======== The records

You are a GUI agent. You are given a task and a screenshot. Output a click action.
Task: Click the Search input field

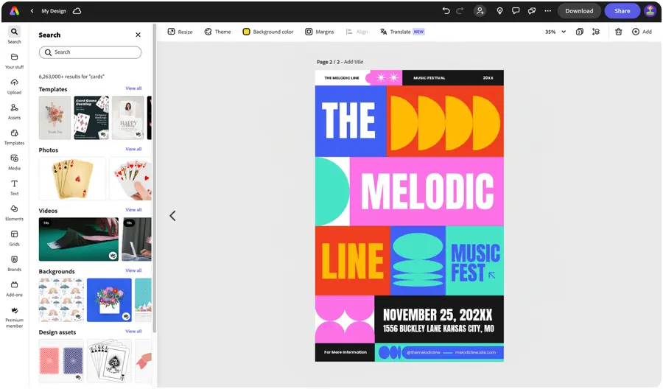coord(90,52)
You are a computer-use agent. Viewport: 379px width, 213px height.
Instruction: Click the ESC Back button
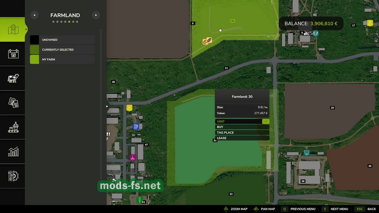[x=365, y=209]
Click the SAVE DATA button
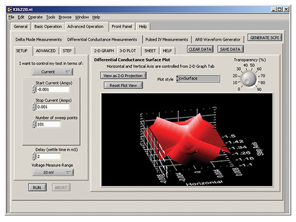The height and width of the screenshot is (222, 296). point(230,49)
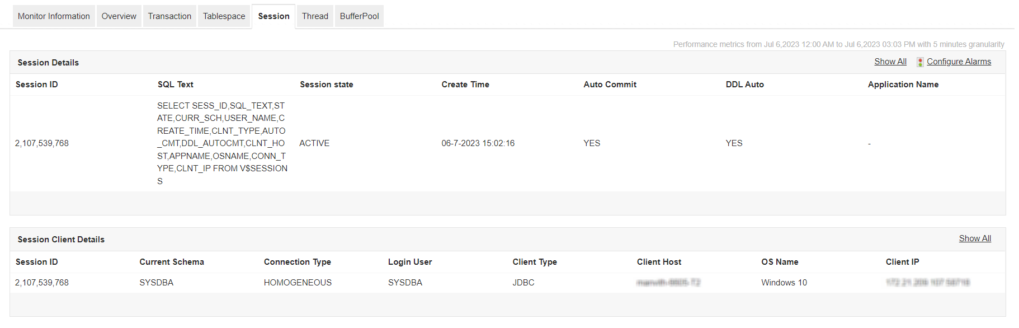Open the Configure Alarms link
The image size is (1019, 328).
click(x=959, y=62)
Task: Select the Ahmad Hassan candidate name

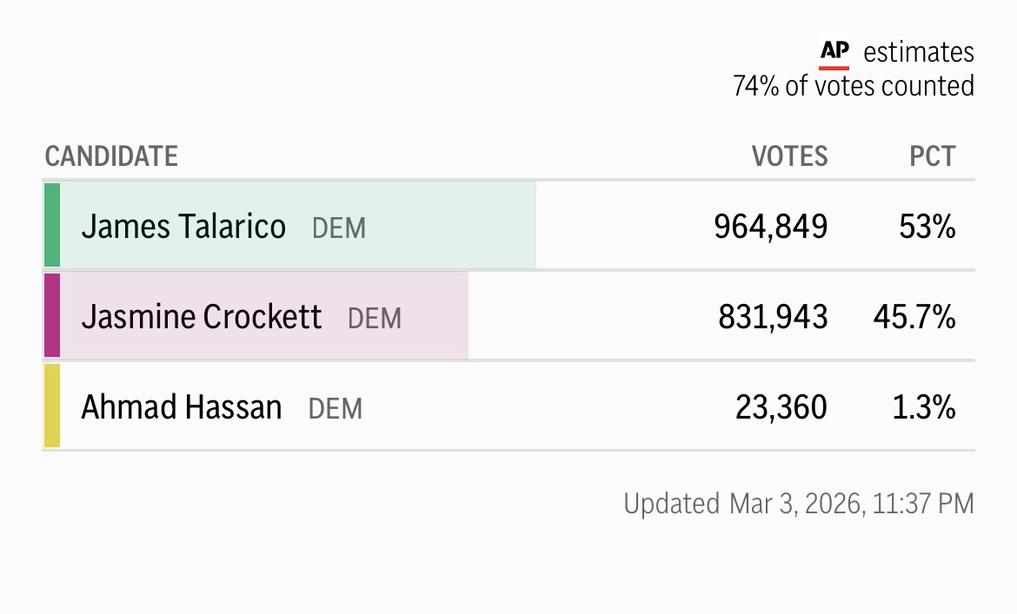Action: click(182, 407)
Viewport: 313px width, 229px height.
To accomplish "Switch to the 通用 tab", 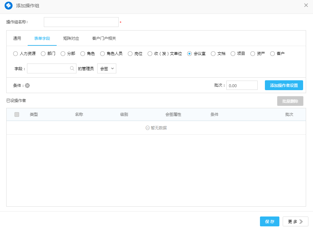I will pyautogui.click(x=17, y=38).
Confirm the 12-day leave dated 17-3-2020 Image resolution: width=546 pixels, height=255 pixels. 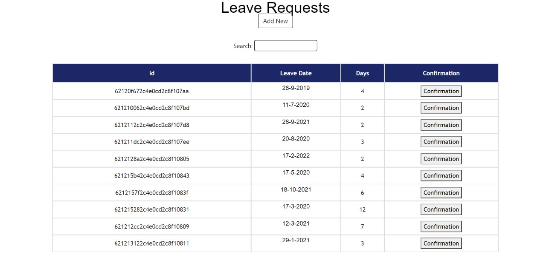tap(441, 209)
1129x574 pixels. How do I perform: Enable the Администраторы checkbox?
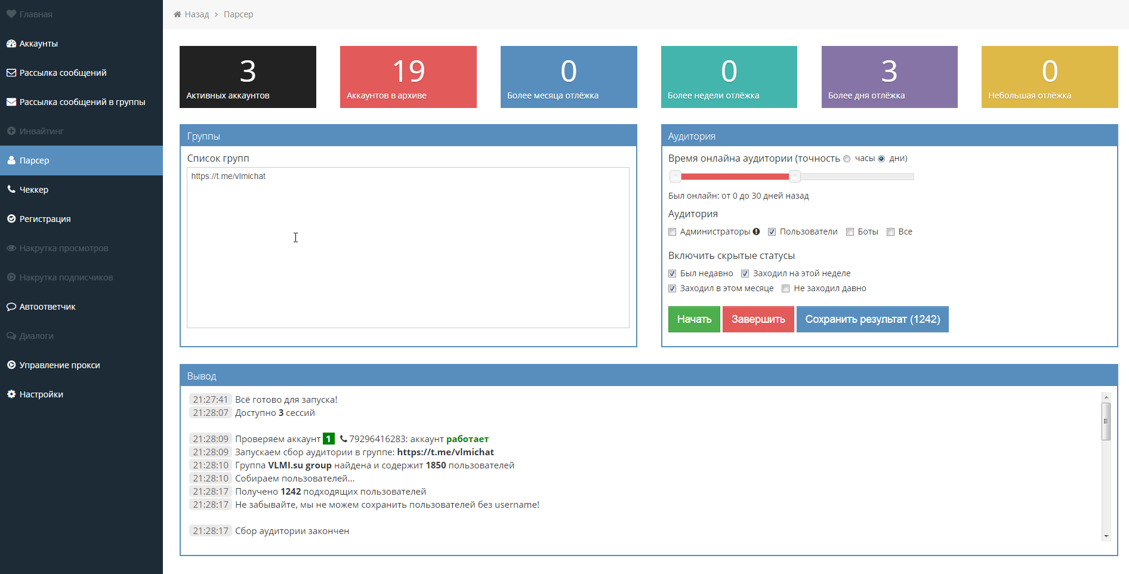[x=673, y=232]
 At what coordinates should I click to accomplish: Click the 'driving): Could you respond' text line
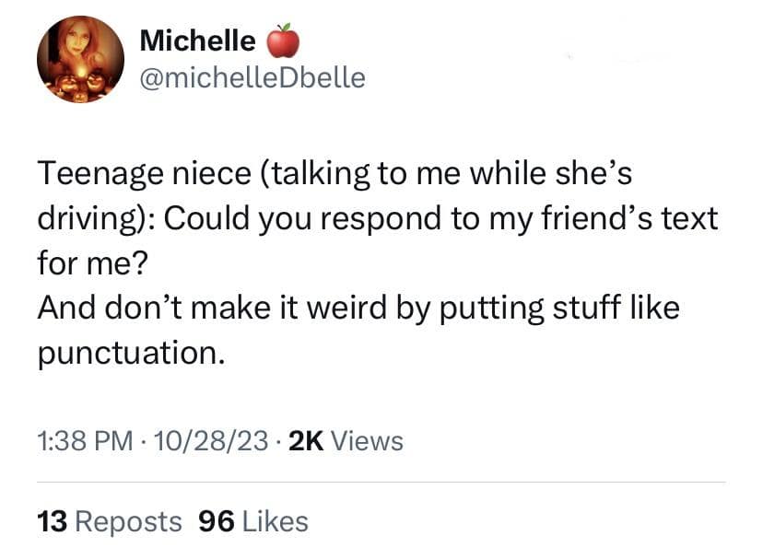376,219
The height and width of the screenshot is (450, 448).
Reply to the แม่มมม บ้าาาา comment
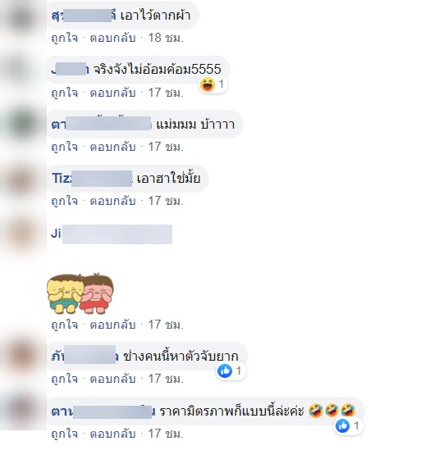[112, 147]
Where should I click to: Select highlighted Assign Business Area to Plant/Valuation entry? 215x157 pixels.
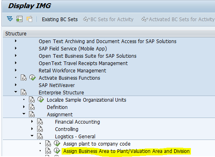pos(126,151)
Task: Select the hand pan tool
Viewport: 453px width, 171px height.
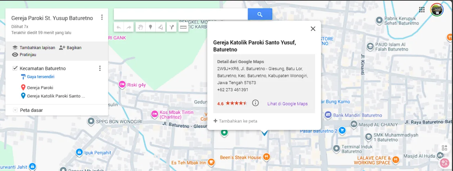Action: coord(140,27)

================

Give again, word for word, the lines above from the one with "Reply to the แม่มมม บ้าาาา comment" through the final line of the data, both ends included. Do not copy any picture.

Reply to the แม่มมม บ้าาาา comment
[112, 147]
Where should I click to: Select highlighted Assign Business Area to Plant/Valuation entry? 215x157 pixels.
pos(126,151)
Task: Select the hand pan tool
Viewport: 453px width, 171px height.
Action: coord(140,27)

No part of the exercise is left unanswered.